For Berry Patten, dialectics and the nature of spaces are important. Her personal relationships are a source of inspiration for her work, in order to open up discussions around affectivity, networks and security infrastructures. As is often the case in this modern era, where a shared space for meeting is often hard to find, Patten talks to me from her computer —by Skype, then by phone. We’re speaking in advance of her new commission called and through the roof we hit the ceiling for this year’s Deptford X Festival, a yearly project that takes place in the London borough of Lewisham, running September 23 to October 2 and enabling a select group of emerging artists to produce a new body of work of their own choosing.

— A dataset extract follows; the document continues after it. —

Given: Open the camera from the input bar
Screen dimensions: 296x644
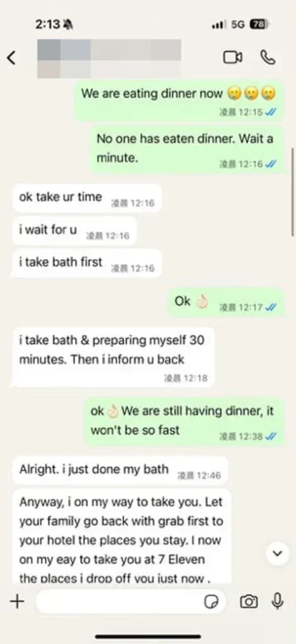Looking at the screenshot, I should coord(249,602).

Interested in the distance between commodities and relationships, and the potential of architecture to reveal social issues like —property development and gentrification, as examples —the Essex-born artist tends to keep an inward-looking and self-reflexive perspective. In her videos, paintings and installations, she depicts domestic scenarios and props through furtive recordings or trembling pen traces, triggered by a shaky hand or even a screwdriver.

Berry Patten, and through the roof we hit the ceiling (2016). Installation view. Courtesy the artist + Deptford X, London.

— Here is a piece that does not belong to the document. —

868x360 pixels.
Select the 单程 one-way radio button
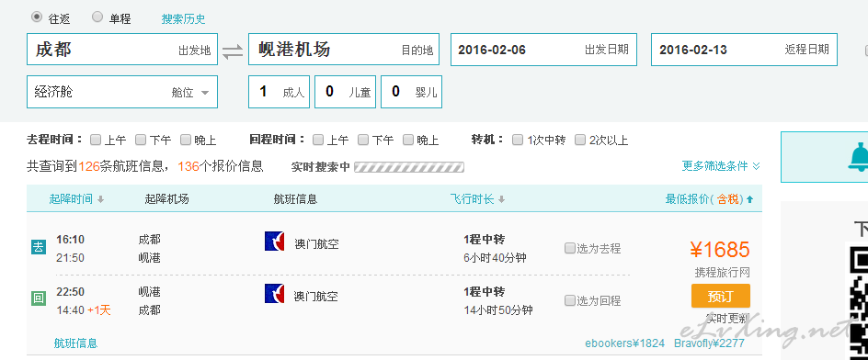[97, 17]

Berry Patten, and through the roof we hit the ceiling (2016). Installation view. Courtesy the artist + Deptford X, London.

Interested in what she calls the “ongoing life of objects”, Patten creates invisible networks that act as structures of security and support. Rather than using wooden beams and MDF boards to provide structural foundations for space division and construction, they’re used to create artworks to be given away and reused by other people. The artist is still very focused on the language through which things are communicated, drawing inspiration from both the corporate and mythological. Digging into words and aesthetics, Patten aims to ultimately rethink ideas with instinct, curiosity and humour.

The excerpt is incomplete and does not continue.